Après deux années de vaches maigres, l'espoir de voir revenir des tournages américains cette année renaît à Montréal. «On ne pense pas que ce sera fantastique, mais il y a des rumeurs encourageantes», dit Gaétan St-Antoine, attaché politique au Conseil de l'AQTIS, le syndicat québécois des techniciens.

Blue Mountain State, une série produite par Lions Gate avec le soutien de la Société générale de financement, sera tournée au Québec au début de l'été. Avec un budget de 30 millions, la série télé devrait générer des retombées économiques supérieures à 60 millions tout en créant 700 emplois. «C'est le début de notre renaissance», salue Hans Fraikin, commissaire du Bureau du cinéma et de la télévision du Québec (BCTQ).

Et pourtant, cette «renaissance» québécoise paraît bien mince en comparaison des tournages qui occupent actuellement l'Ontario et la Colombie-Britannique. Les deux provinces canadiennes, très prisées par Hollywood, semblent résister mieux que le Québec au ralentissement créé par les menaces de grève des acteurs et la crise économique.

Ce printemps seulement, Toronto accueille le tournage de quelques gros films américains: le sixième volet de la franchise «Saw» mais aussi l'adaptation au cinéma de la série télévisée Scott Pilgrim vs. The World. À Vancouver, ce sont huit longs métrages qui sont déjà prévus, parmi lesquels la suite très attendue de Twilight.
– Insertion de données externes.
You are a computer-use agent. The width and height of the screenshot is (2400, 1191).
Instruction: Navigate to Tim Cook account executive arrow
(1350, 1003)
Comme le Québec, l'Ontario et la Colombie-Britannique ont subi le contrecoup de la grève des scénaristes ainsi que de la hausse du dollar canadien l'an dernier. En Ontario, 23 tournages américains ont rapporté 126 millions en 2008, contre 35 projets et 292 millions en 2007. La Colombie-Britannique a accueilli 86 projets pour 841 millions en 2008. C'est plus de revenus qu'en 2007, mais moins qu'en 2006 et 2005.

Toronto mise gros

«On espère connaître une meilleure année en 2009 qu'en 2008, mais c'est difficile à prévoir. On voudrait voir une augmentation des tournages étrangers, mais l'industrie est volatile», explique prudemment Donna Zuchlinski, chef du développement des films pour l'Ontario Media Development Corporation (OMDC).

Toronto n'hésite pas à mettre le paquet pour ramener Hollywood dans son giron. Depuis cinq ans, l'Ontario a son bureau à Los Angeles. «Cela nous a beaucoup aidés, nous sommes en contact permanent avec les clients, nous pouvons construire et développer des relations avec eux», se félicite Mme Zuchlinski.
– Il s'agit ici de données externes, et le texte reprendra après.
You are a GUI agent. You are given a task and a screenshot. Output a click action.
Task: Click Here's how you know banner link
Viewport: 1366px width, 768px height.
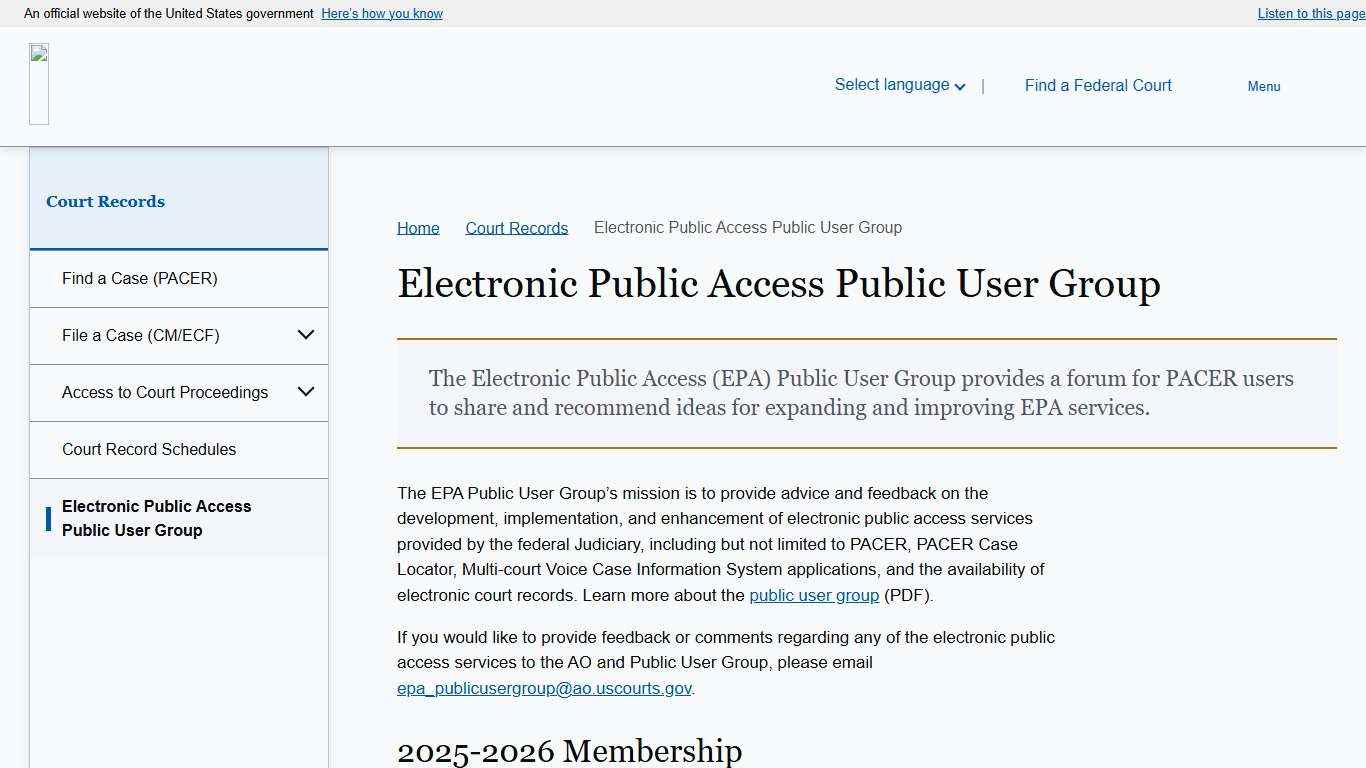coord(381,13)
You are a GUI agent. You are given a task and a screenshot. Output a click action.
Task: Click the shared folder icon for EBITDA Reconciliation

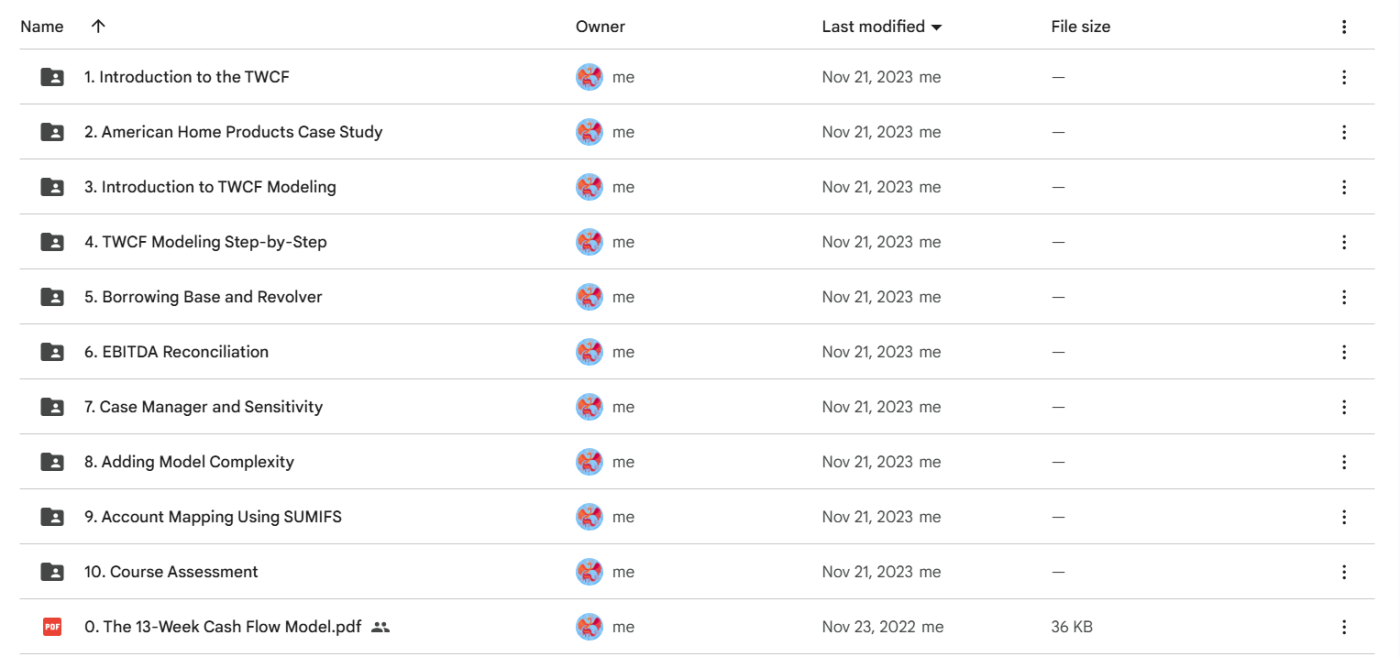52,352
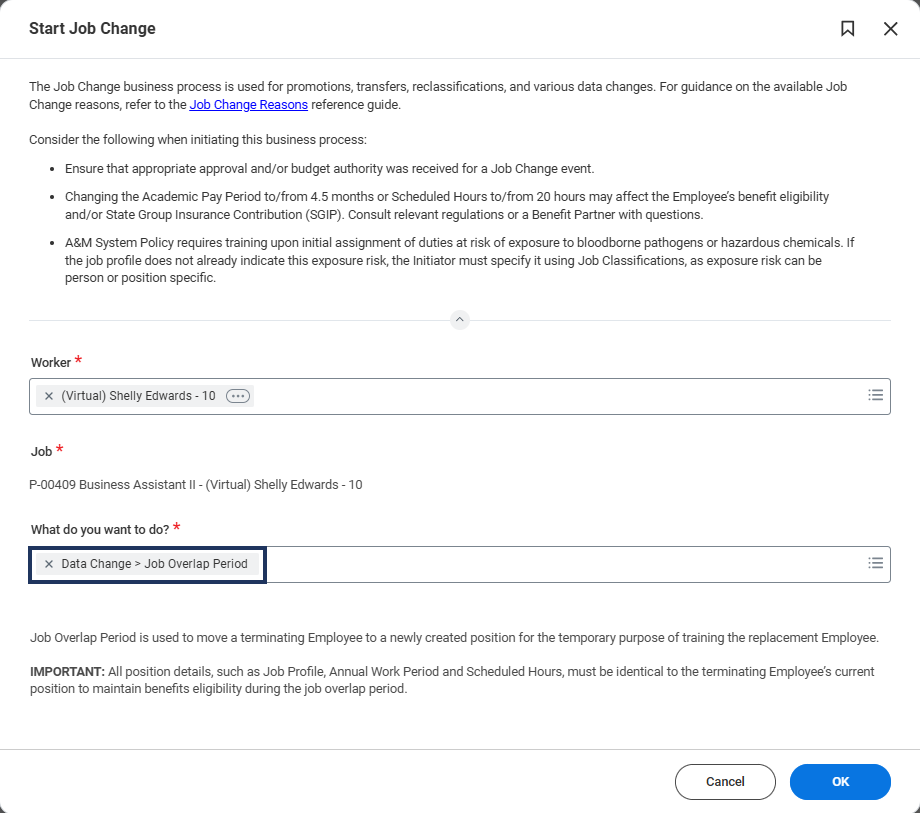
Task: Click the P-00409 Business Assistant II job text
Action: click(x=196, y=485)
L'ouverture de Filmport, un immense complexe de cinéma doté de sept studios dont un de 45 000 pieds carrés, en plein Toronto, contribue aussi à redorer le blason de la Ville reine. «Quand nous avons ouvert l'été dernier, il n'y avait pas beaucoup de tournages à cause du cours du dollar. Maintenant, nous sommes presque pleins: il y a des pilotes tournés pour NBC et Disney. Nous sommes aussi en négociation pour des films», dit le président de Filmport, Ken Ferguson.

À crédit d'impôts égaux entre les provinces, comment expliquer les difficultés persistantes de Montréal? «Ce qui fait la différence, c'est que l'Ontario a deux personnes à Los Angeles sur le terrain. Moi, je n'ai pas ça», répond Hans Fraikin, du BCTQ.

Vancouver la choyée

Autre avantage de Vancouver, sa proximité avec la Californie et sa diversité de paysages.
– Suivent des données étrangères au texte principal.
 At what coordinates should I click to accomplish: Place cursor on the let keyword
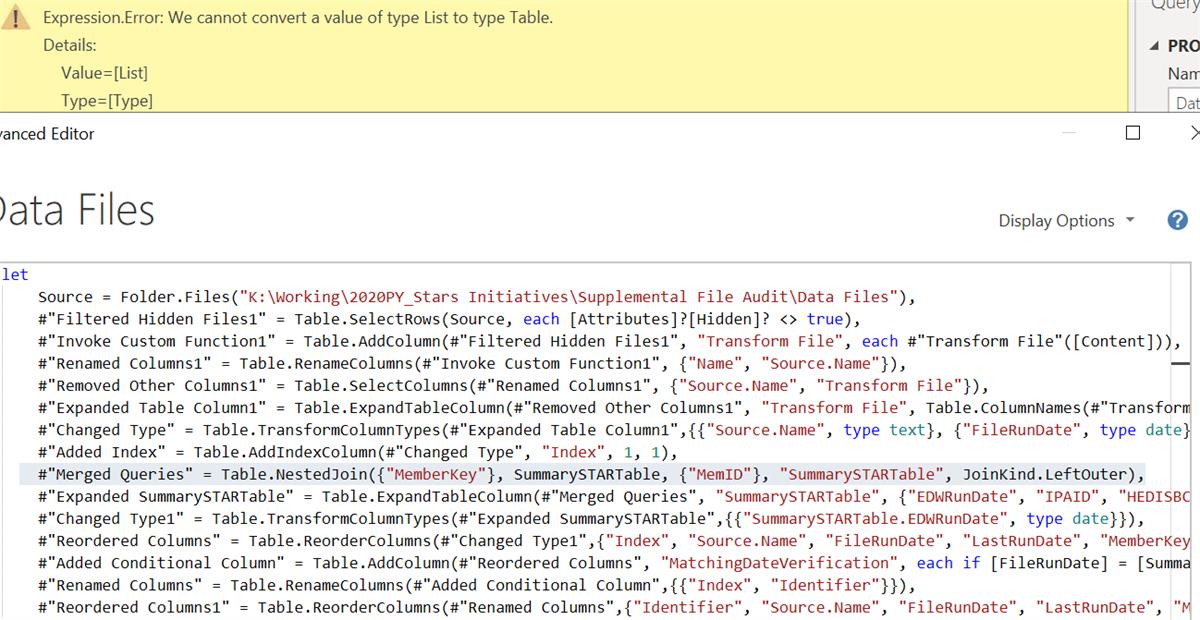16,274
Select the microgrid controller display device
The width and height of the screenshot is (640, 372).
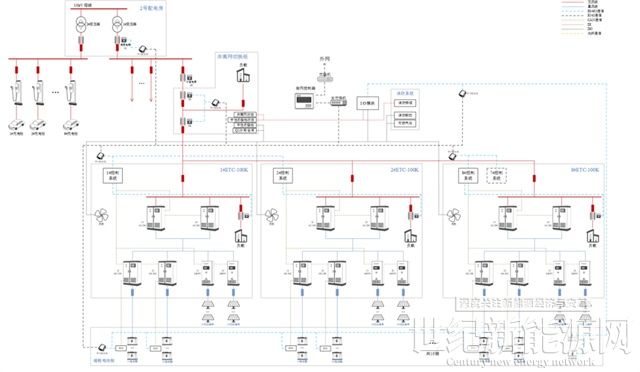click(x=304, y=100)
«La Colombie-Britannique peut être la Californie autant que l'Afghanistan. On peut tourner en extérieur toute l'année et c'est ce qui nous a permis de construire, depuis 30 ans, notre industrie», dit Susan Croome, commissaire du Bureau du cinéma de Colombie-Britannique.

À Hollywood, les affaires peuvent aussi être une question de karma. «On remarque qu'Hollywood a des villes favorites et d'autres qu'elle punit au grès de ses humeurs. Cela a été le cas de Toronto, sans que nous ne comprenions pourquoi. C'est peut-être le cas de Montréal aujourd'hui», avance Ken. Ferguson.

À Montréal, on veut croire dans une sortie de crise prochaine. La visite du maire Tremblay a Hollywood porte ses fruits, croit-on au Bureau du cinéma et de la télévision. Au provincial, le gouvernement est aussi sensible à l'avenir d'une industrie qui fait vivre 500 petites et moyennes entreprises et 35 000 personnes au Québec. «Il faut maintenant trouver la formule gagnante pour nous remettre dans la course», dit Hans Fraikin.

Le Canada restera toujours une destination privilégiée pour les producteurs américains, croit Mme Croome. «Les producteurs ont essayé d'autres destinations, mais ils se rendent compte que la qualité n'est pas là. Le Canada profite d'un dollar bas, mais aussi de sa fiabilité. C'est un pari sûr.»

Compétitifs, les crédits d'impôts québécois?

À l'échelle du Canada, les mesures d'incitation fiscale du Québec sont compétitifs. Comme l'Ontario et la Colombie-Britannique, les crédits d'impôt sont offerts ici pour les productions étrangères sur la main-d'oeuvre locale (25 %). Une bonification peut être appliquée pour les employés qui travaillent aux effets spéciaux (20 %).

C'est au niveau mondial que la concurrence est féroce, croit Jean-Philippe Normandeau, directeur général du développement stratégique et de l'aide fiscale de la SODEC. « En Europe de l'Est, les salaires sont moindres qu'au Québec. Pour un tournage de base, nos salaires ne sont pas concurrentiels avec ceux de la Hongrie. Le nerf de la guerre est là», estime l'expert.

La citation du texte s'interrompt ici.